(Using the information):
a) Answer each question from the article on the climate change grant:
(i) Which federal department gave Gang Chen the grant?
(ii) What position does Aavudai Anandhi Swamy hold?
(iii) Which three federal agencies are named as data sources for the study?
b) Reproduce the article on the climate change grant word for word, starting at the words "FAMU-FSU College of Engineering researchers" and stopping after "generations to come.".

(Excerpted passage):
FAMU-FSU College of Engineering researchers net $1.2M grant for climate change study

Gang Chen, professor of civil and
environmental engineering at the
FAMU-FSU College of Engineering

A FAMU-FSU College of Engineering researcher is exploring how the changes people make to the land through farming and development affect the planet’s climate.

Gang Chen, professor of civil and environmental engineering at the FAMU-FSU College of Engineering, received a $1.18 million grant from the U.S. Department of Agriculture to examine the larger question of how to keep the Earth sustainable for generations to come.

“For example, how does deforestation affect the amount of rain in an area? How can you adapt areas that are prone to flood? These are major challenges,” Chen said.

Researchers hope answering questions like these may also aid a long-term goal of the project, which is to enhance the resilience of the food supply chain, while minimizing negative environmental, social and economic impacts.

To tackle this problem, Chen will lead a team of experts throughout the country, including Aavudai Anandhi Swamy, an assistant professor of agricultural and biological system engineering at Florida A&M University. He will also work with environmental engineers, agricultural and biological system engineers, chemists, economists and forestry experts to collectively address this complex issue.

To conduct a study like this, researchers use data such as water quantity and quality, air quality, soil property, soil usage, climate (such as weather and precipitation) and hydrology measures from many federal agencies, like the U.S. Geological Survey, the Environmental Protection Agency and the U.S. Forest Service.

The wealth of data from the study should prove helpful for water managers, farmers, agricultural producers and many other stakeholders.

(Data entries):
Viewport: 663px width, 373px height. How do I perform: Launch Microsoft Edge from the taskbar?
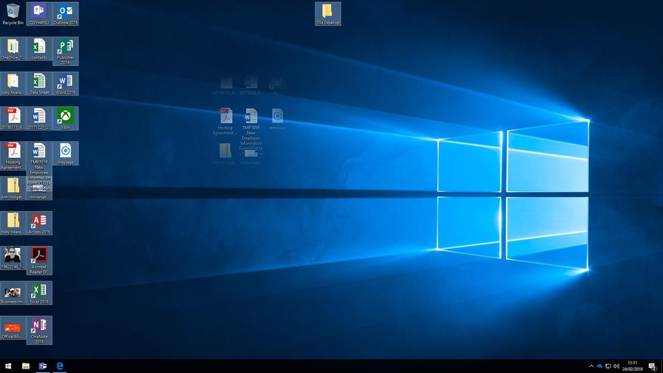coord(60,366)
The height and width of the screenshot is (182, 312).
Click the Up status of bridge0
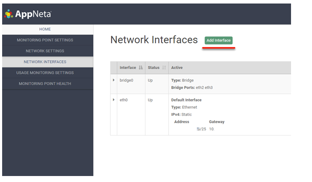point(150,80)
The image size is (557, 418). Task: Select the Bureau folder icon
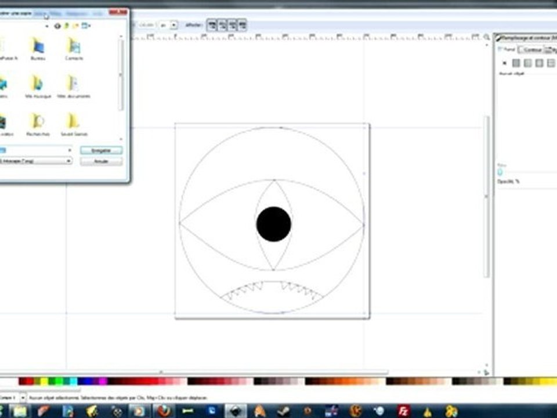pyautogui.click(x=38, y=46)
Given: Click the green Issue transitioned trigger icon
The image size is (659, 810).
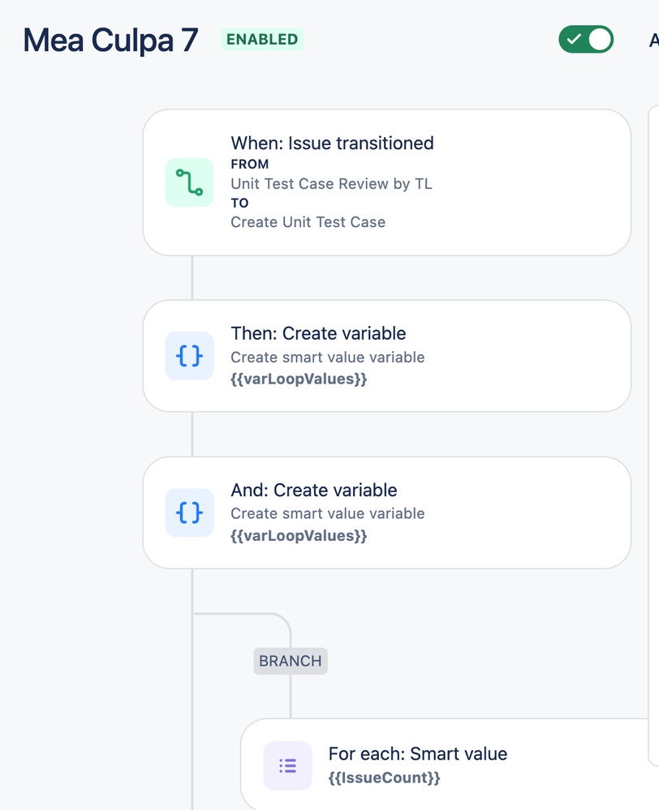Looking at the screenshot, I should pyautogui.click(x=189, y=182).
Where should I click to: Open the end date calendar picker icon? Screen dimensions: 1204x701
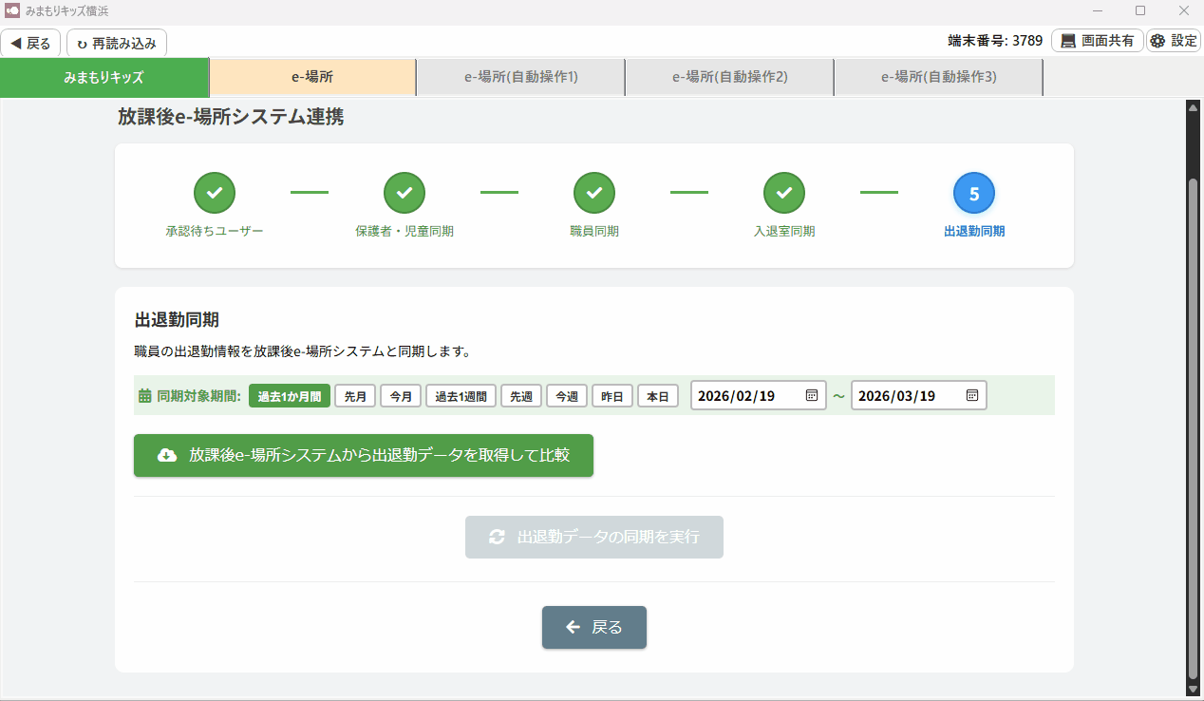pyautogui.click(x=972, y=395)
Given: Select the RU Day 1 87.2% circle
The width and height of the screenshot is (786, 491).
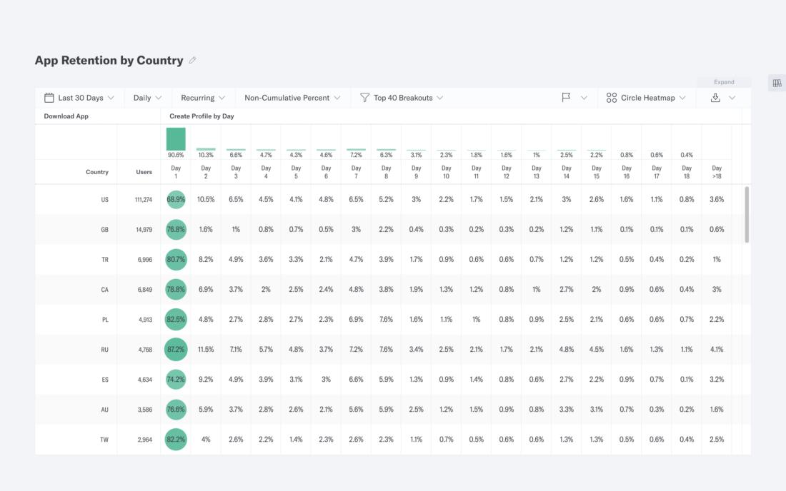Looking at the screenshot, I should coord(176,350).
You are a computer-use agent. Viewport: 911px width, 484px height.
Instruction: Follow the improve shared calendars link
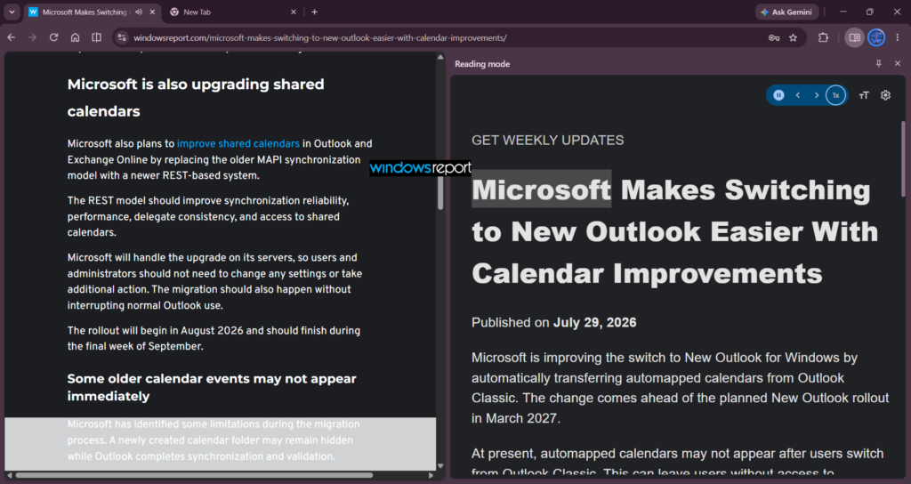(238, 143)
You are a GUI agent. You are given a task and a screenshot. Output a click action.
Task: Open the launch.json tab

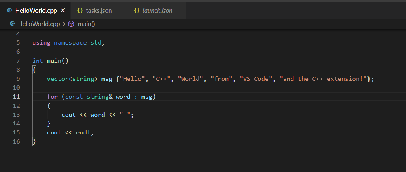pyautogui.click(x=157, y=11)
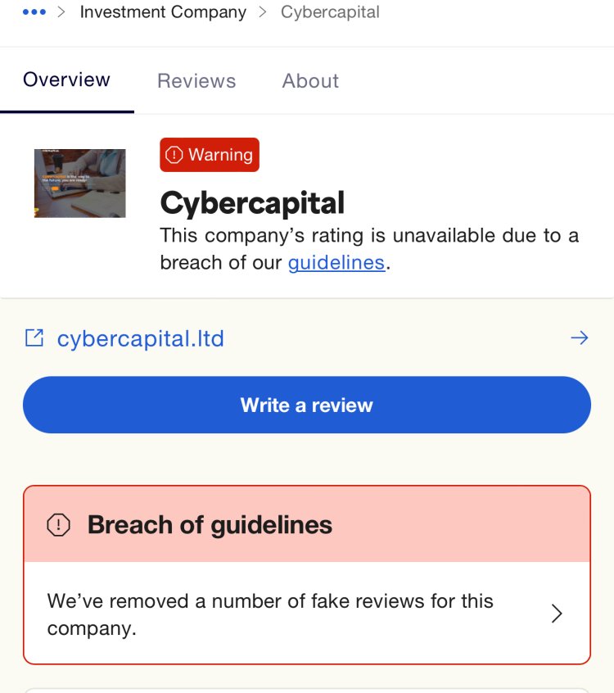Click the Cybercapital breadcrumb
Screen dimensions: 614x693
pos(330,12)
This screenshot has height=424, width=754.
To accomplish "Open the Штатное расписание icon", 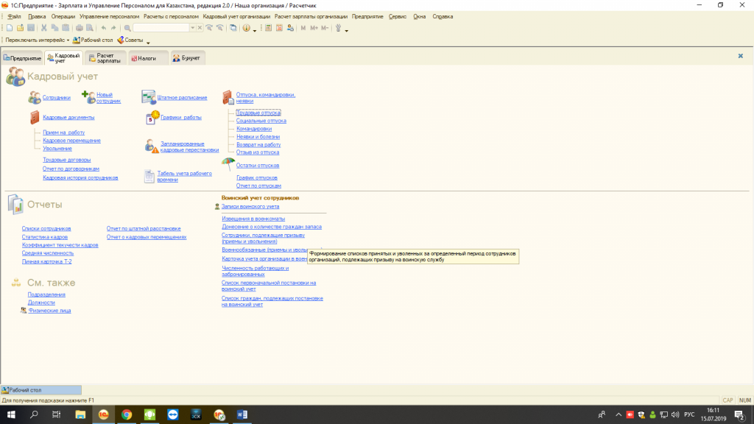I will (x=148, y=97).
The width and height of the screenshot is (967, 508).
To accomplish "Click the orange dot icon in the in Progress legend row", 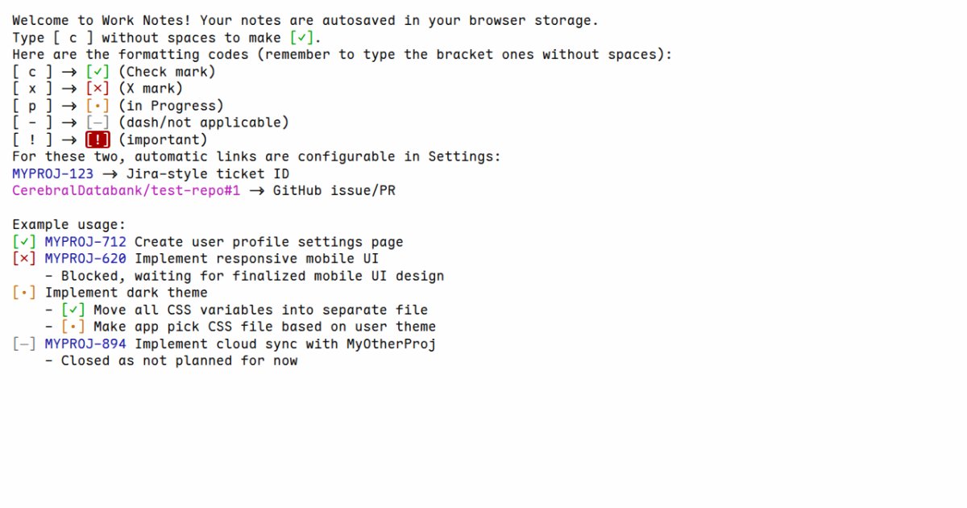I will point(98,106).
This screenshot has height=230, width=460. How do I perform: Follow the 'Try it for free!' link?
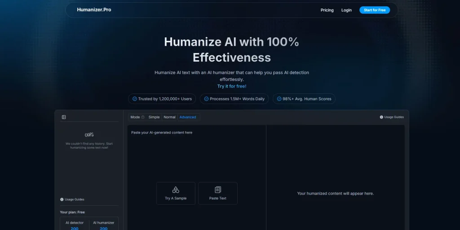tap(232, 86)
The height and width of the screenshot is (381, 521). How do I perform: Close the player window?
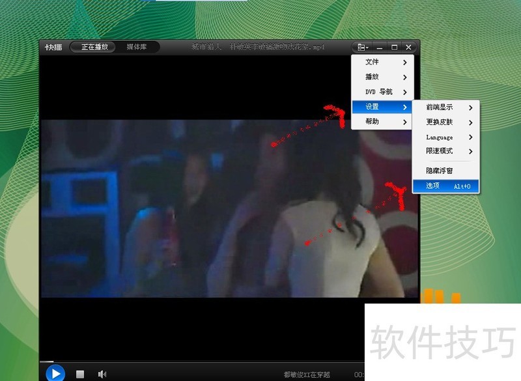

(Task-by-task solutions):
a)
(i) The U.S. Department of Agriculture
(ii) Assistant professor of agricultural and biological system engineering at Florida A&M University
(iii) The U.S. Geological Survey, the Environmental Protection Agency and the U.S. Forest Service

b)
FAMU-FSU College of Engineering researchers net $1.2M grant for climate change study

Gang Chen, professor of civil and
environmental engineering at the
FAMU-FSU College of Engineering

A FAMU-FSU College of Engineering researcher is exploring how the changes people make to the land through farming and development affect the planet’s climate.

Gang Chen, professor of civil and environmental engineering at the FAMU-FSU College of Engineering, received a $1.18 million grant from the U.S. Department of Agriculture to examine the larger question of how to keep the Earth sustainable for generations to come.